Knowledge Search


×
 

Vulnerabilities in ISC's DHCPD (CERT/CC #317350 and #654390)

  [JSA10335] Show Article Properties


Legacy Advisory Id:
PSN-2004-06-004
Product Affected:
All Juniper Networks routing platforms and integrated firewall/IPSec VPN appliances
Problem:
Several vulnerabilities have been found in the Internet Software Consortium's (ISC) distribution of the Distributed Host Configuration Protocol daemon (dhcpd). These vulnerabilities might permit an attacker to execute arbitrary code with the privileges of dhcpd (typically run as root); however, no working exploit is known to exist.

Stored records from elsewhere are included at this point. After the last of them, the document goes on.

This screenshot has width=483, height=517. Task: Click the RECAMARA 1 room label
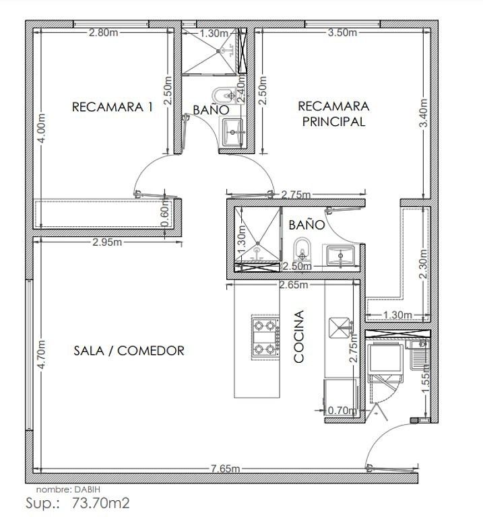click(x=112, y=107)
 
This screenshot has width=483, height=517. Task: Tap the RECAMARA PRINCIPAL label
click(x=333, y=114)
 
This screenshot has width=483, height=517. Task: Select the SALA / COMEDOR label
click(x=129, y=351)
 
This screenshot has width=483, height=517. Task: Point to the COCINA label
click(x=298, y=337)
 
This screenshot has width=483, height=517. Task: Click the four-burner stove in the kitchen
click(x=265, y=337)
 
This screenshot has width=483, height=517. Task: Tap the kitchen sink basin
click(x=340, y=327)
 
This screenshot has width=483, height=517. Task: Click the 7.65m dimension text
click(x=226, y=469)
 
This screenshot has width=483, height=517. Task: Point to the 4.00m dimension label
click(x=42, y=129)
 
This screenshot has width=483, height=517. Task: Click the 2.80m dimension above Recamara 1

These vulnerabilities are described in more detail in CERT/CC Vulnerability Notes #317350 and #654390.
Solution:
Certain Juniper Networks products (E-series routers and integrated firewall/IPsec VPN appliances) include an implementation of dhcpd. However, no Juniper Networks product includes dhcpd code from ISC. Therefore, Juniper Networks products are not susceptible to these vulnerabilities.
Implementation:
Juniper Networks products are not susceptible to the vulnerabilities described above. No action is required.
Related Links:
Risk Level:
None
Risk Assessment:
Juniper Networks products are not susceptible to this vulnerability.